Le jour de son procès, le 24 novembre 2022, le tribunal de première instance d’Ariana, à Tunis, a condamné Issam Bouguerra à 15 mois d’emprisonnement. Compte tenu du temps qu’il avait déjà passé en détention provisoire, il aurait dû être libéré à la suite du jugement, car il avait déjà purgé sa peine. Néanmoins, le jour même, le procureur du tribunal de première instance de Tunis a fait appel de sa condamnation, pour demander apparemment une sanction plus sévère, lit-on encore sur le site de l’organisation Amnesty International.

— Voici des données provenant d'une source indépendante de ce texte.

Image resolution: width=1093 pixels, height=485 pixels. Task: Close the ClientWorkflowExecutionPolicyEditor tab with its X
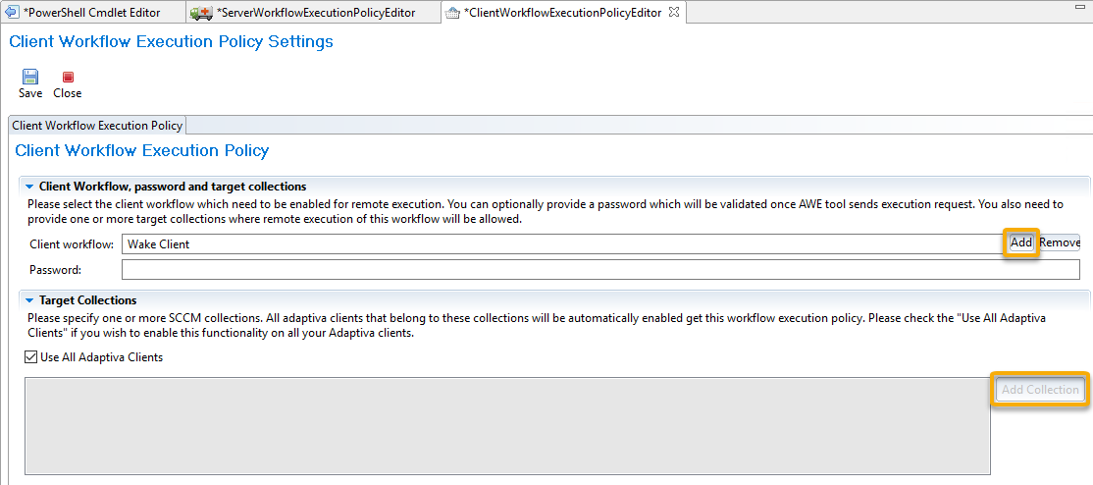click(x=673, y=12)
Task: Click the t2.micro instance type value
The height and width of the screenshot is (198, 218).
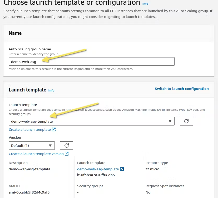Action: (x=152, y=169)
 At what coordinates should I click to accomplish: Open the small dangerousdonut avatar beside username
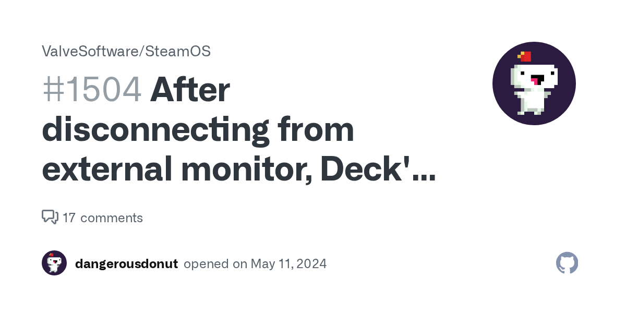[x=54, y=263]
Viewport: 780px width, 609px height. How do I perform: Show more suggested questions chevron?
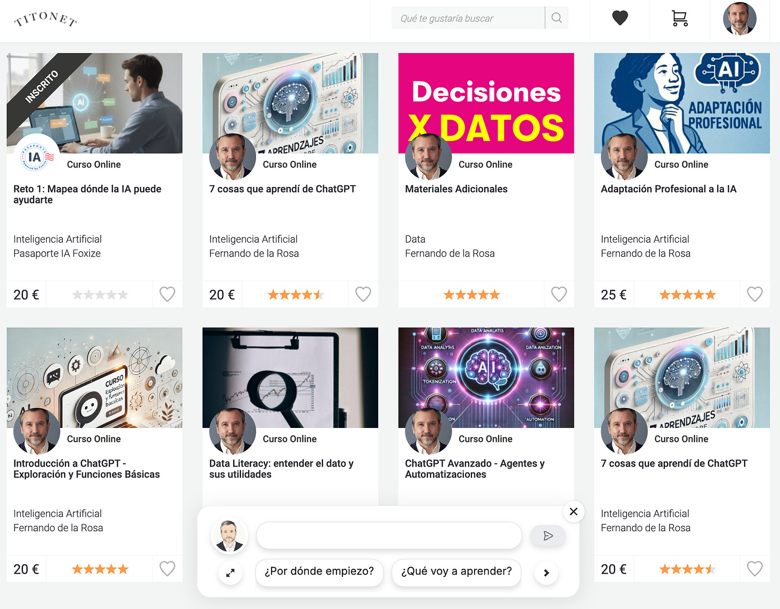point(546,573)
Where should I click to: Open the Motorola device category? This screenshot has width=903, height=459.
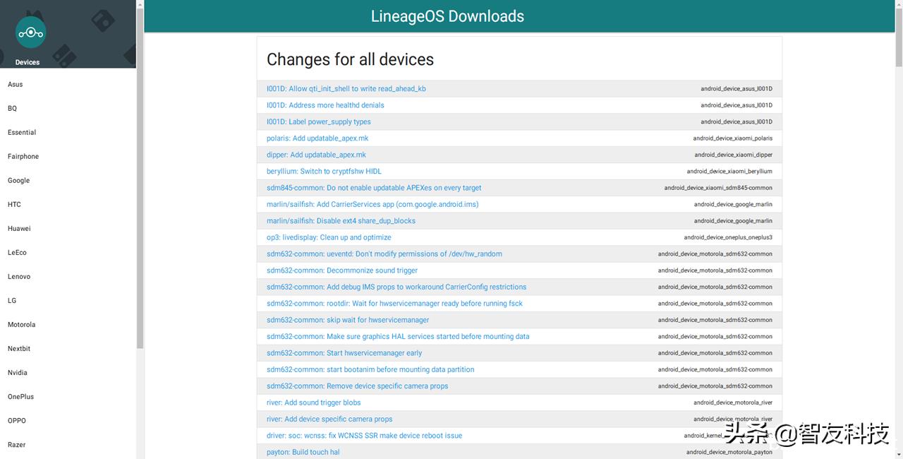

A noter qu’au cours de sa détention, Issam Bouguerra s’est vu refuser l’accès aux soins de santé urgents et adaptés dont il avait besoin. Son père lui a rendu plusieurs fois visite à la prison de Mornaguia, où il était détenu. Il a déclaré à Amnesty International que son fils souffrait de saignements depuis plusieurs semaines. Compte tenu de l’historique de cancer du côlon dans la famille, auquel la mère d’Issam Bouguerra a notamment succombé, le médecin de la famille a recommandé des scanners tous les six mois. Pourtant, depuis son arrestation, les autorités pénitentiaires ne lui ont pas permis de bénéficier de ces examens médicaux, car les installations médicales de la prison ne disposent pas des équipements nécessaires, comme un scanner ou le matériel pour réaliser une coloscopie.

Amnesty avait indiqué, également, Issam Bouguerra a demandé à voir un médecin compétent en dehors de la prison à plusieurs reprises depuis avril 2022, mais les autorités pénitentiaires
ont ignoré ses demandes. Le cas d’Issam Bouguerra est représentatif des souffrances qu’endurent des milliers de personnes privées de liberté en Tunisie pour leur seule consommation de stupéfiants, a

Plus de 2 500 personnes étaient détenues pour des infractions liées aux stupéfiants en 2019

D’après un récent rapport publié par Avocats sans frontières, plus de 2 500 personnes étaient détenues pour des infractions liées aux stupéfiants en 2019, dont 60 % uniquement pour la consommation de tels produits. La surpopulation carcérale est un problème de longue date en Tunisie, les prisons excédant déjà leur capacité maximale, avec 22 000 détenus pour 18 000 places, une grande partie de ces personnes étant incarcérées pour des infractions liées aux stupéfiants.

Des organisations de la société civile tunisiennes et internationales ont dénoncé le vaste éventail d’atteintes aux droits humains qu’entraînent les lois punitives en matière de stupéfiants, notamment des agressions physiques et verbales de la part de policiers, a ajouté Amnesty International.

Selon le deuxième article de la Loi n° 92-52 du 18 mai 1992 relative aux stupéfiants, sont absolument interdits la culture, la consommation, la production, la récolte, la détention, la possession, la propriété, l’achat, le transport, la circulation, la cession, l’offre, la livraison, le trafic, la distribution, le courtage, l’importation, l’exportation, la fabrication, l’extraction ou la contrebande des plantes naturelles narcotiques visées à l’article premier de la présente loi. Sont formellement interdites toutes les opérations agricoles, industrielles ou commerciales se rapportant aux stupéfiants, à l’exception des cas légalement permis, dans le domaine exclusif de la médecine, de la médecine vétérinaire, de la pharmacie et de la recherche scientifique, en vertu des textes législatifs et règlementaires en vigueur, d’après l’article susmentionné.